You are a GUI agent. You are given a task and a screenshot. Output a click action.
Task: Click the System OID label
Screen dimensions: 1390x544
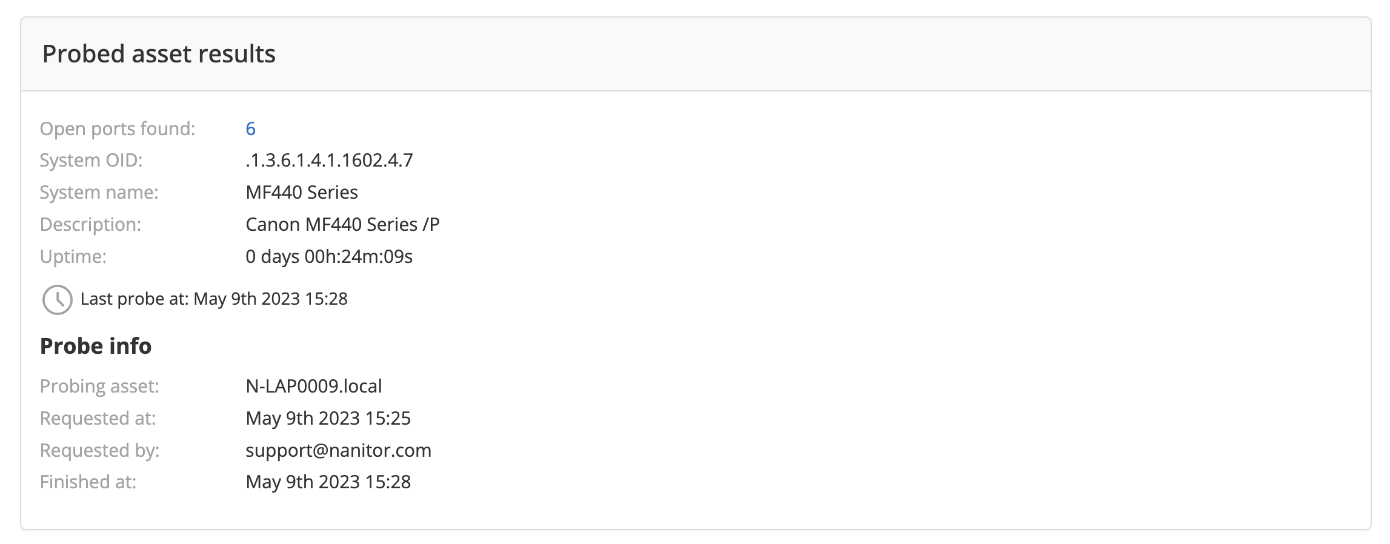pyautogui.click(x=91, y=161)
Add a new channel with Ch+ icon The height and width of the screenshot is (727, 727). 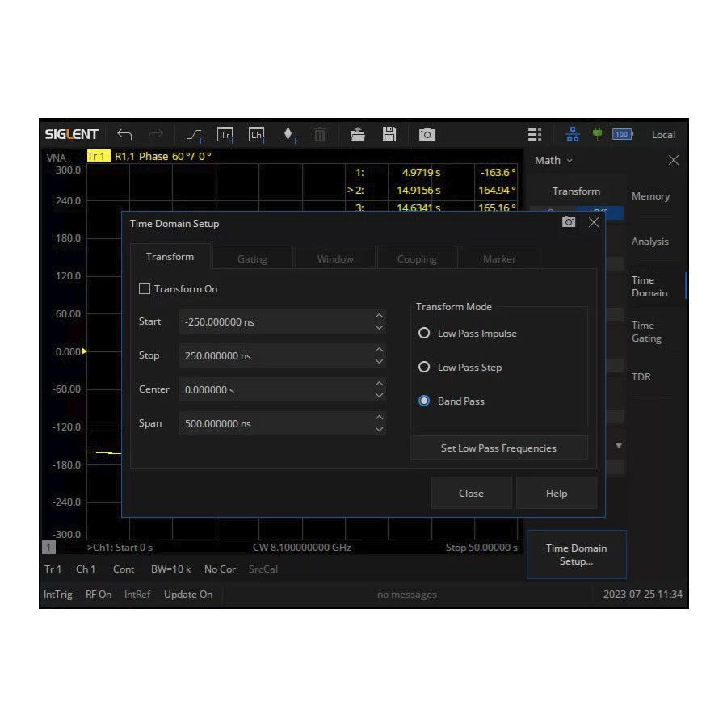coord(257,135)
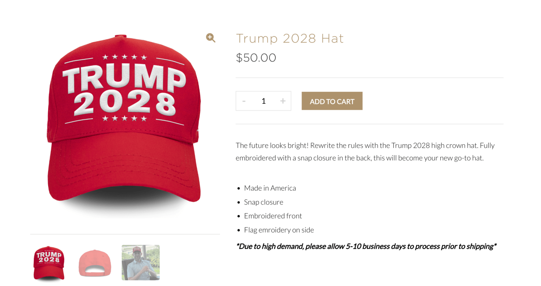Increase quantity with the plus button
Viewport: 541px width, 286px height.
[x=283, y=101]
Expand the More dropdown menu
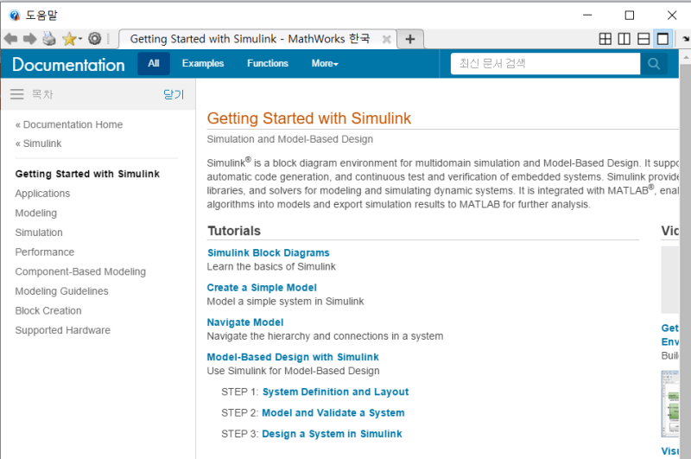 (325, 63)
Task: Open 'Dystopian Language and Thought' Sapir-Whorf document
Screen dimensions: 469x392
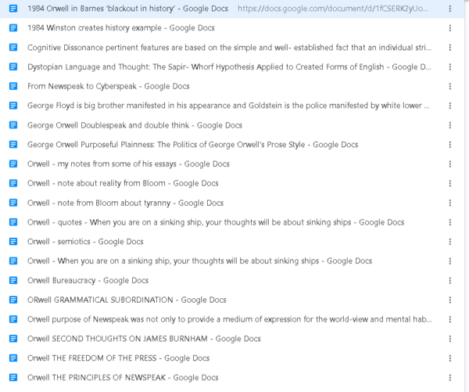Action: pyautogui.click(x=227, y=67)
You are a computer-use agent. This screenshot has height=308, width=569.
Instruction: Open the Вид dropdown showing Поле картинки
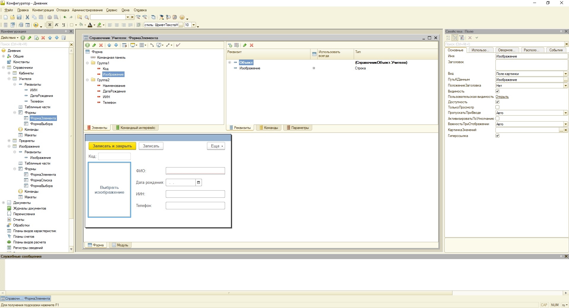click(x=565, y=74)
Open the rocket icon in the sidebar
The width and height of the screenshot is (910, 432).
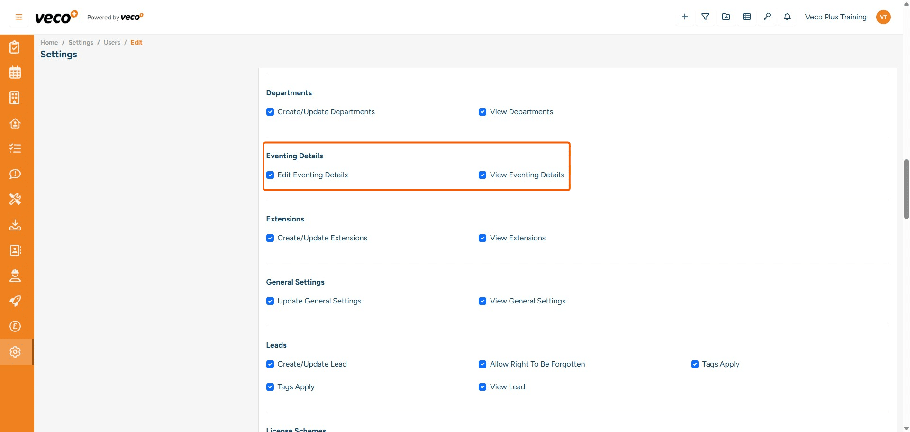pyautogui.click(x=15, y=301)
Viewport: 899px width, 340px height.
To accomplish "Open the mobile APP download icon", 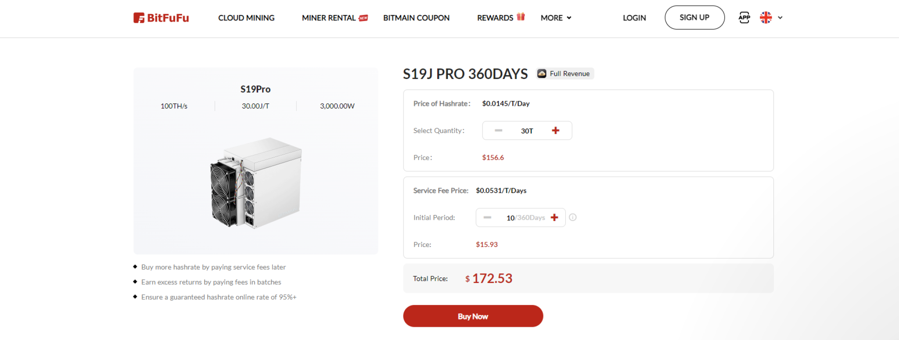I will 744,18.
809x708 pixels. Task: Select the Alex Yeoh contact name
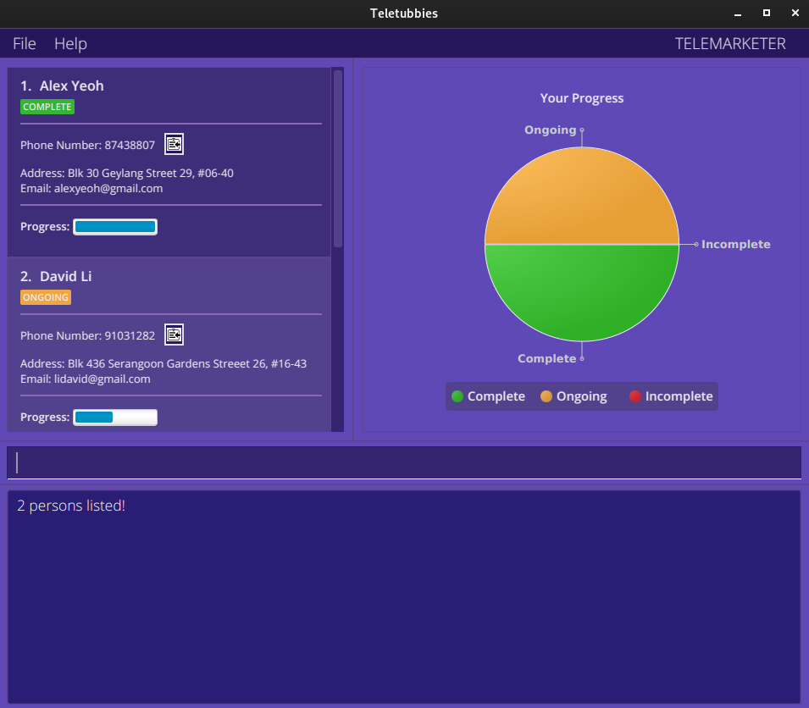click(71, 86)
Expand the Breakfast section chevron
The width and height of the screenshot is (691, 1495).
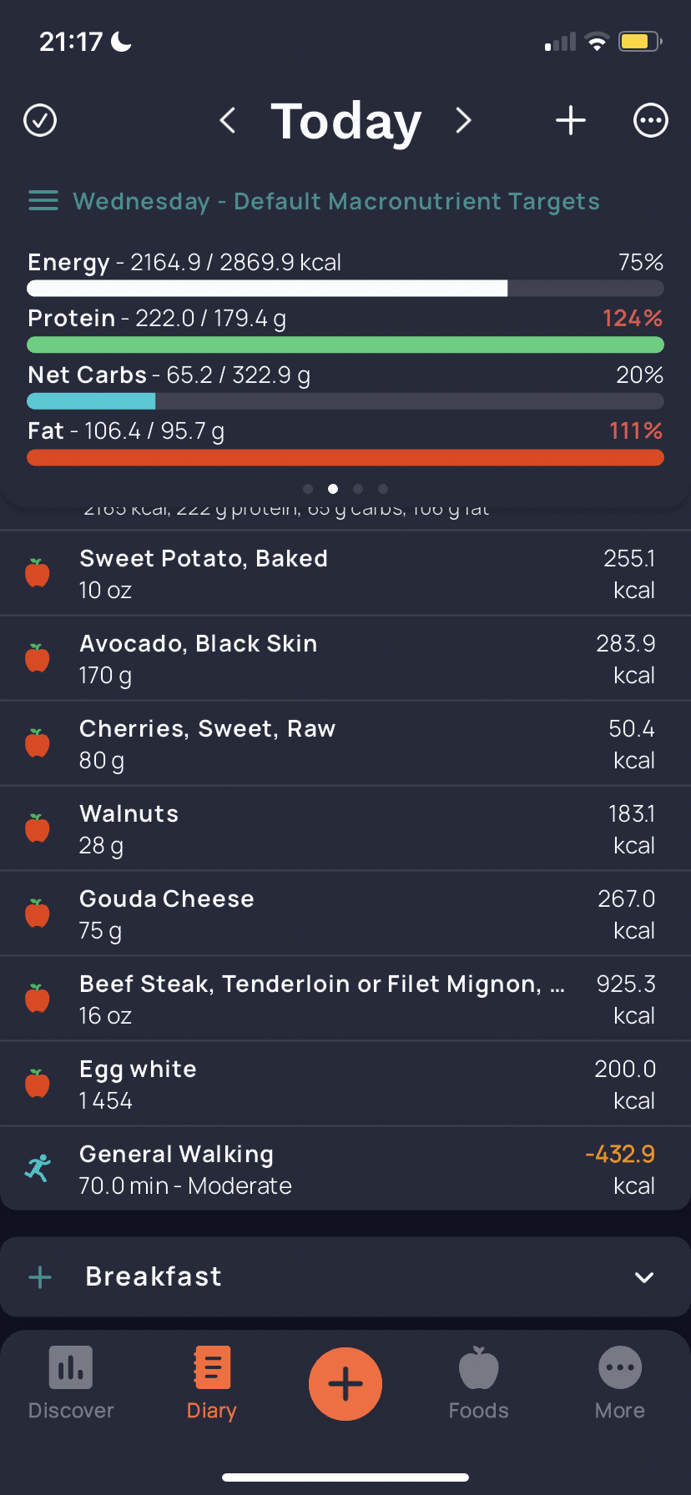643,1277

::::::::

### What needs to be done
Check each line of the records above for "agent", and copy those that have it.

### The completed task
You are a GUI agent. You are given a task and a screenshot. Output a click action.
You are a computer-use agent. This screenshot has height=308, width=569.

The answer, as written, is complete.